— start Extracted information —

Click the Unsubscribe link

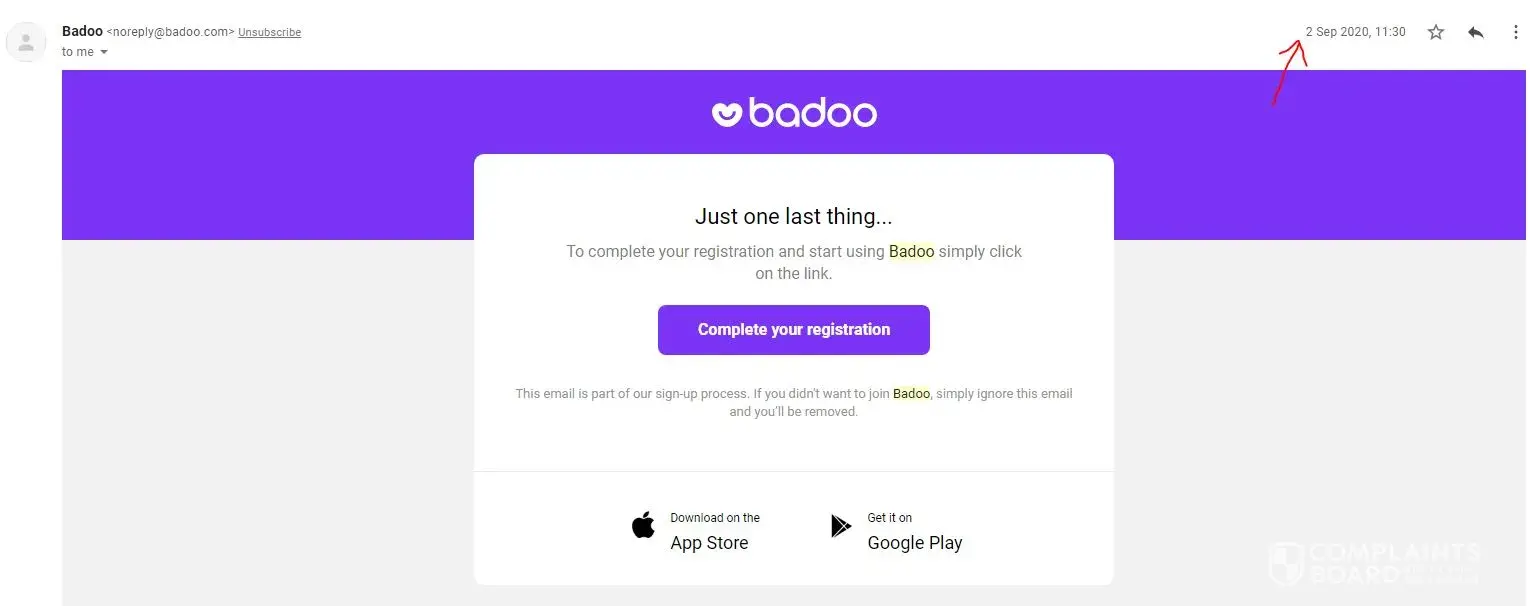tap(269, 32)
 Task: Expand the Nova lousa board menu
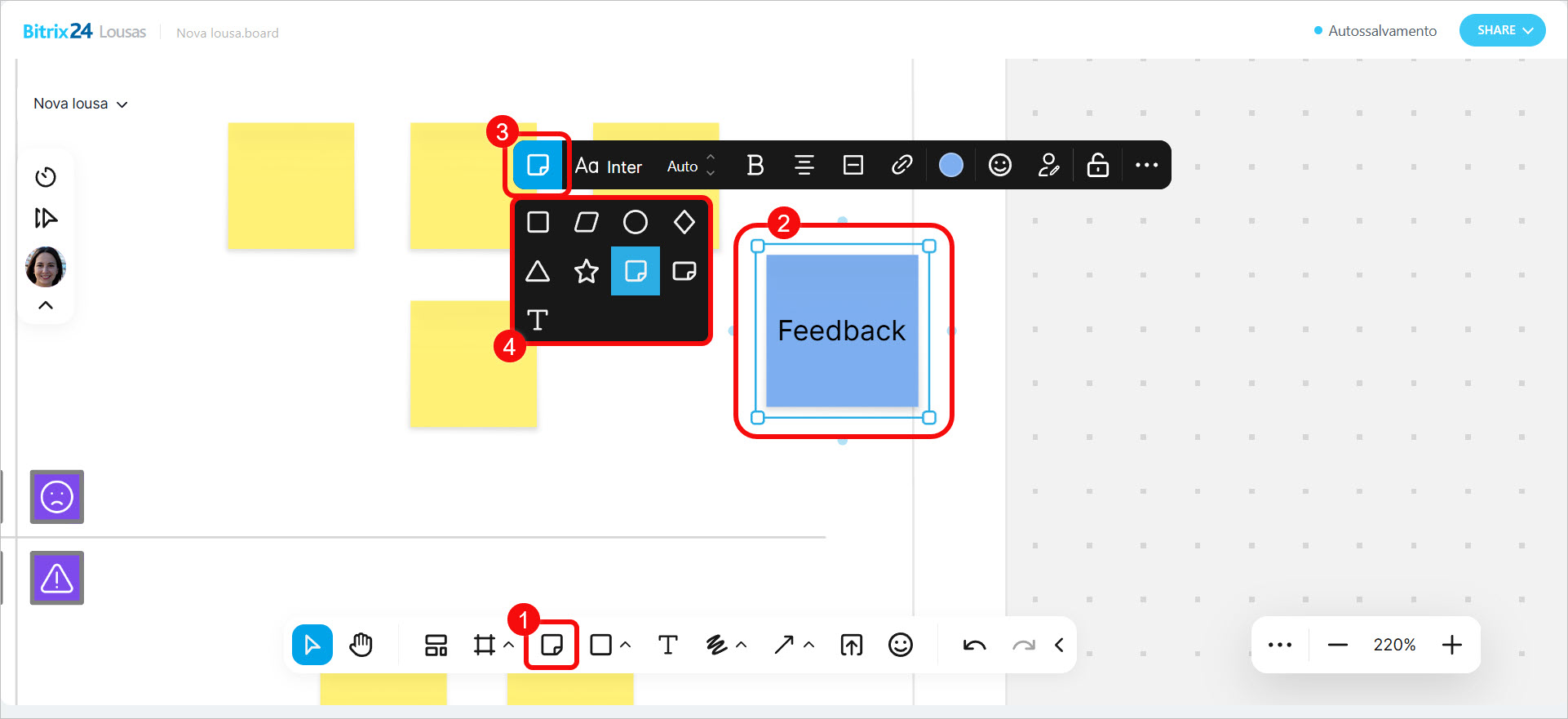80,104
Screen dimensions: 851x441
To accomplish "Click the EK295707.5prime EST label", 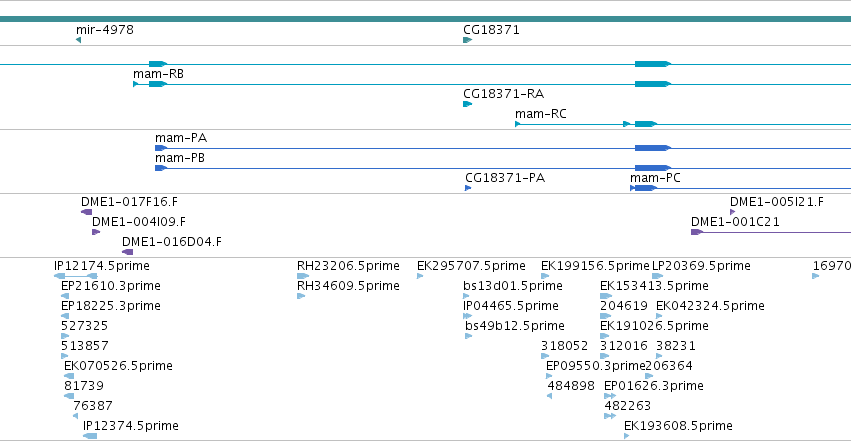I will coord(471,266).
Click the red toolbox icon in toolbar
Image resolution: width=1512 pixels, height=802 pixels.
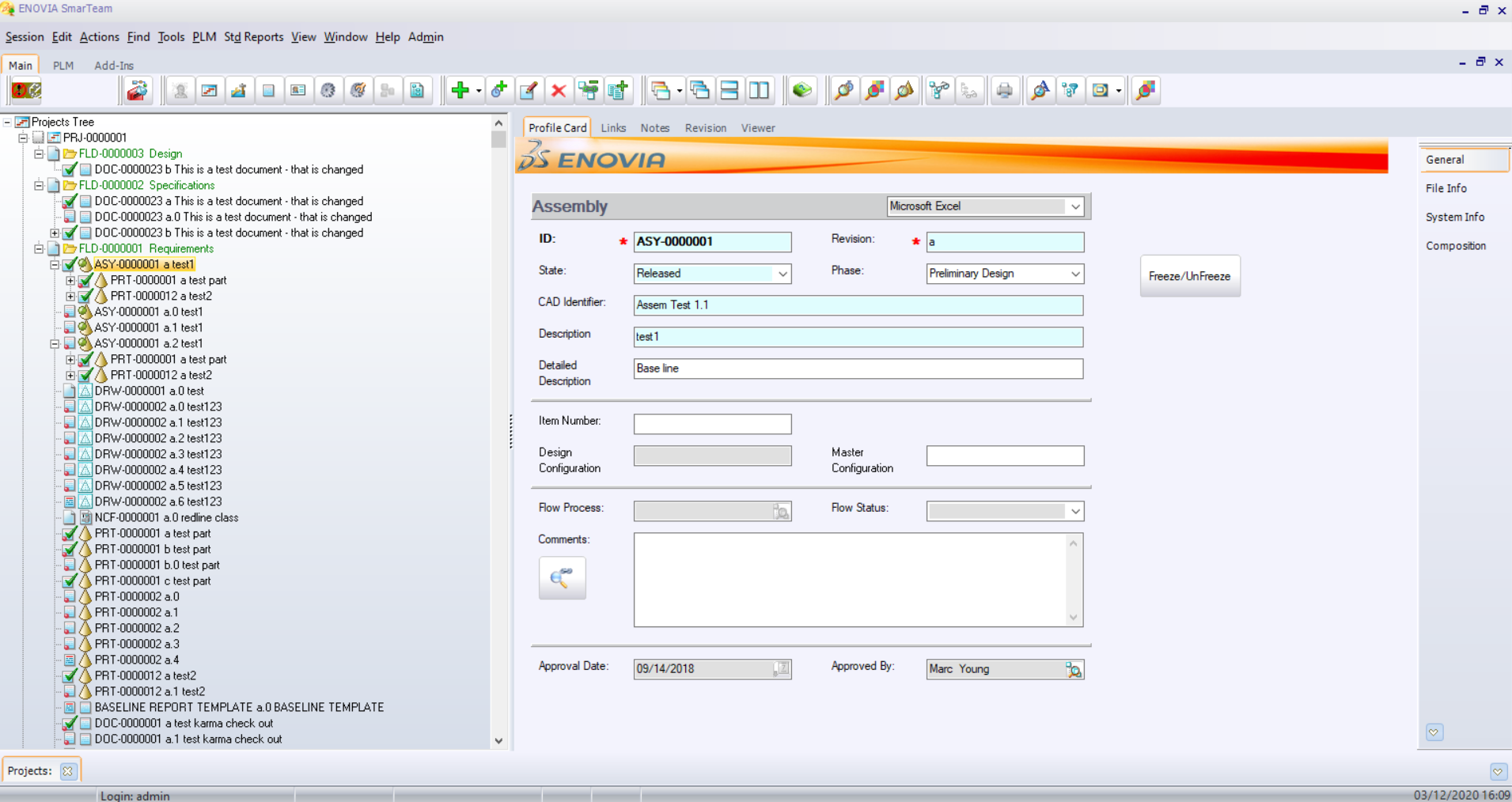coord(137,90)
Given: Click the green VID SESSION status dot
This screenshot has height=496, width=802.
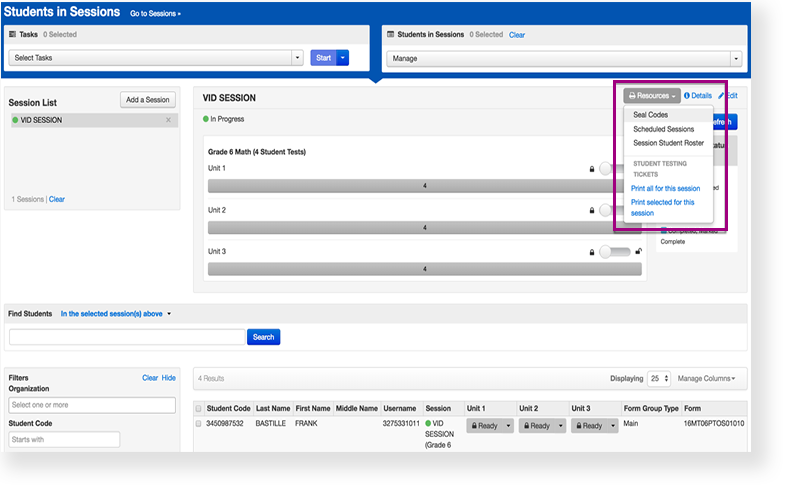Looking at the screenshot, I should (x=15, y=120).
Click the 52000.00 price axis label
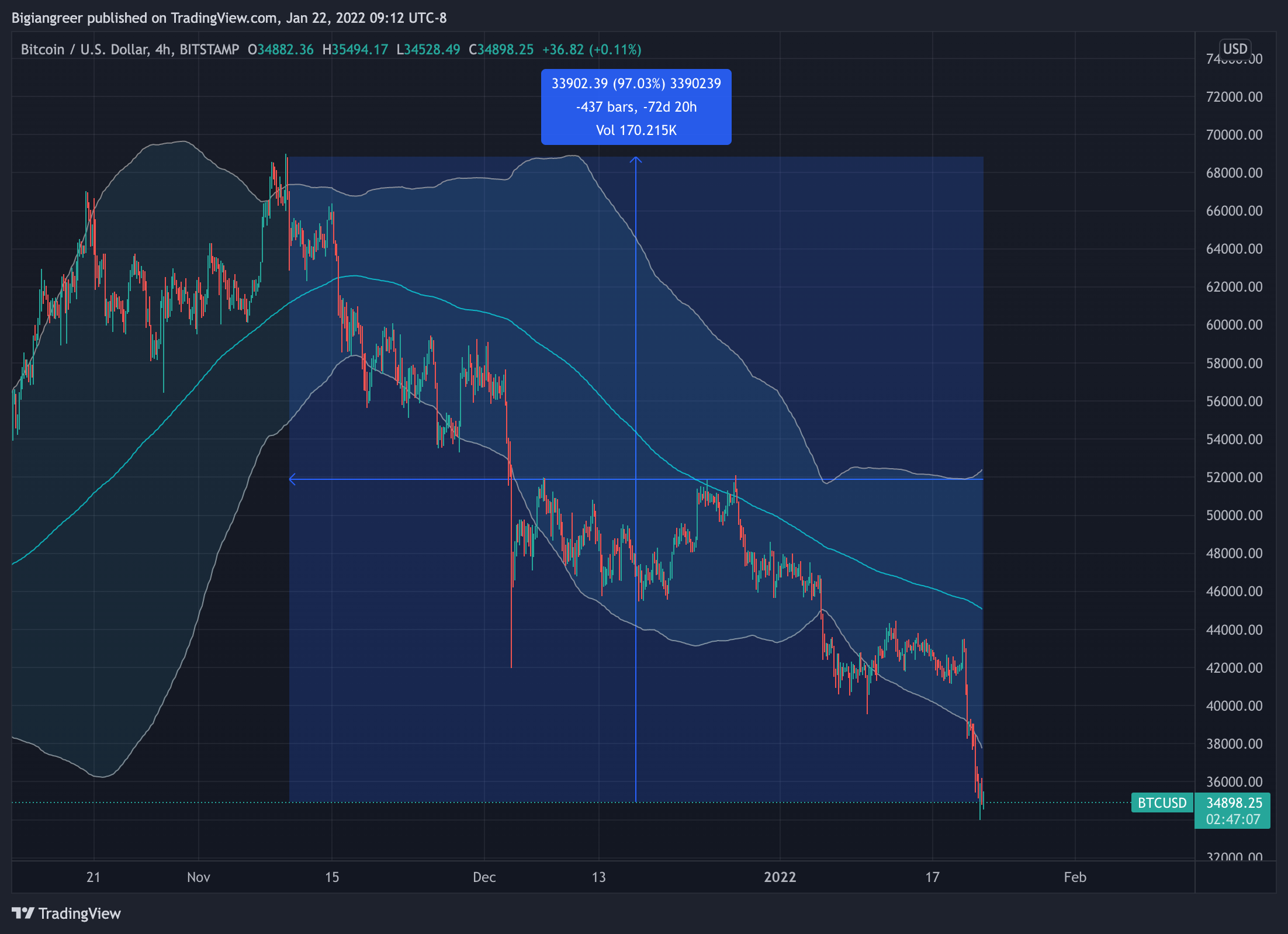1288x934 pixels. 1234,478
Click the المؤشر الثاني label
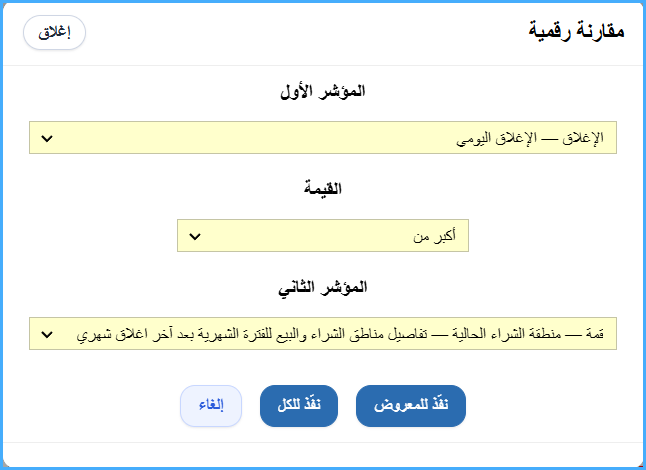 [323, 287]
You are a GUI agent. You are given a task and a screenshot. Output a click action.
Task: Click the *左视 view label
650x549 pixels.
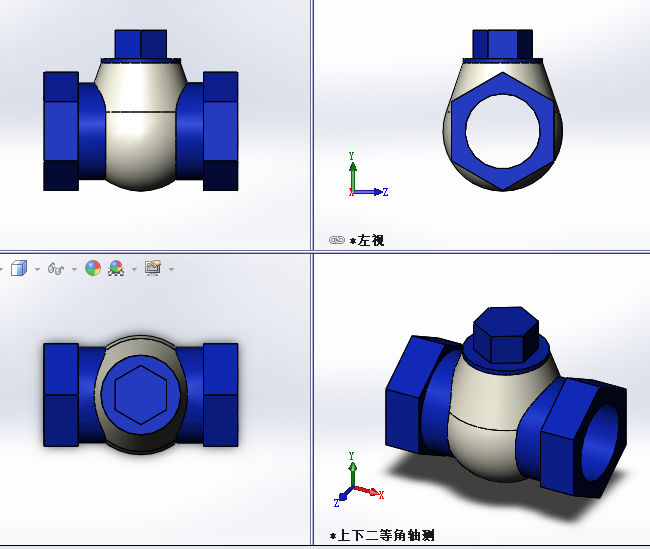pos(367,240)
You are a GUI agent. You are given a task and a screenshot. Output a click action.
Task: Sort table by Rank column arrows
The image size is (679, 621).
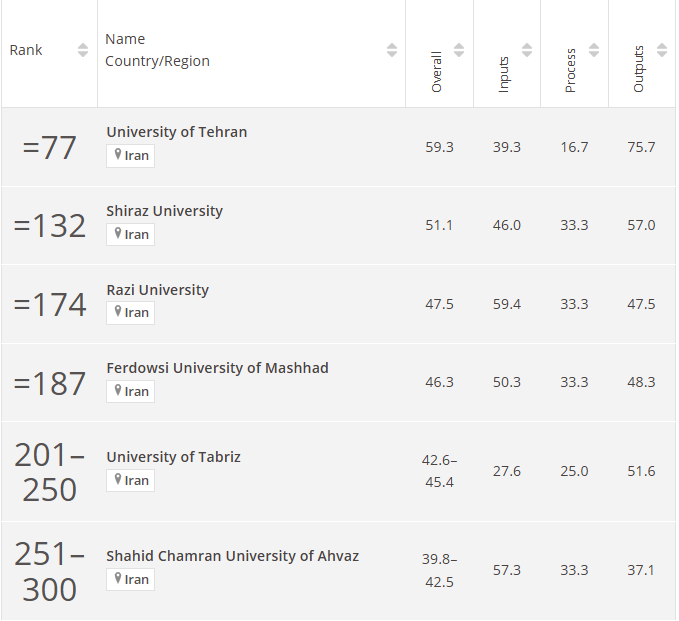(x=83, y=50)
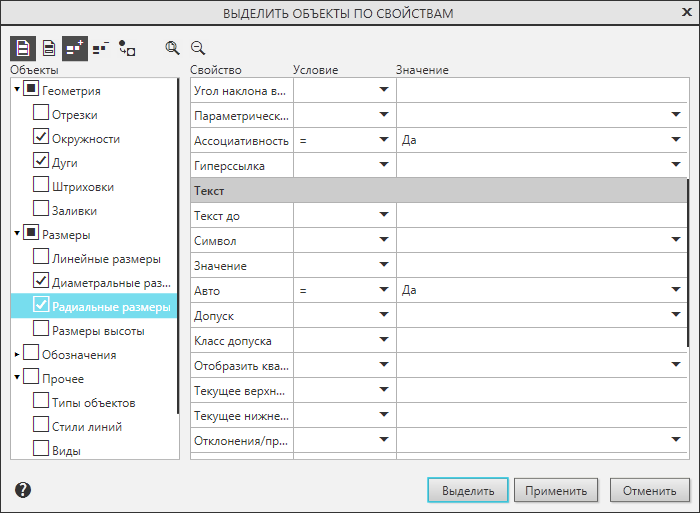
Task: Open help via the question mark icon
Action: tap(23, 490)
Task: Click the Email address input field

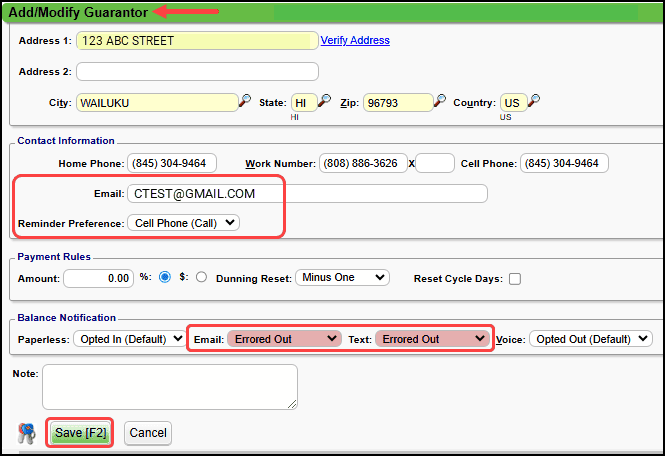Action: pyautogui.click(x=306, y=194)
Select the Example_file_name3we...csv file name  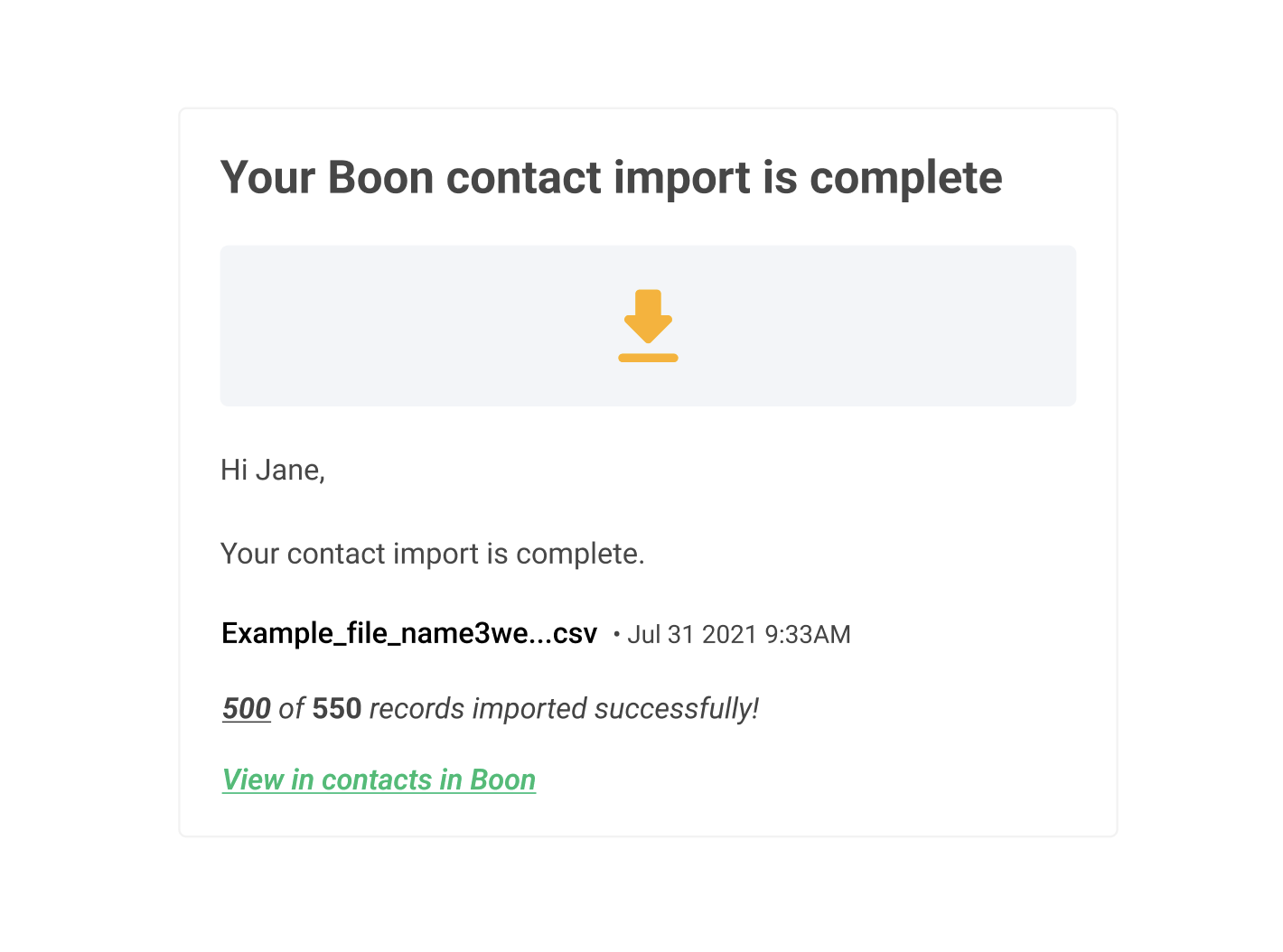point(409,633)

— end Extracted information —

Exercise prompt: Pick out each line of the items above that contains the string "height", and copy those lines. Case matters when matching.

Finished answer:
Image resolution: width=1512 pixels, height=802 pixels.
This screenshot has height=496, width=802.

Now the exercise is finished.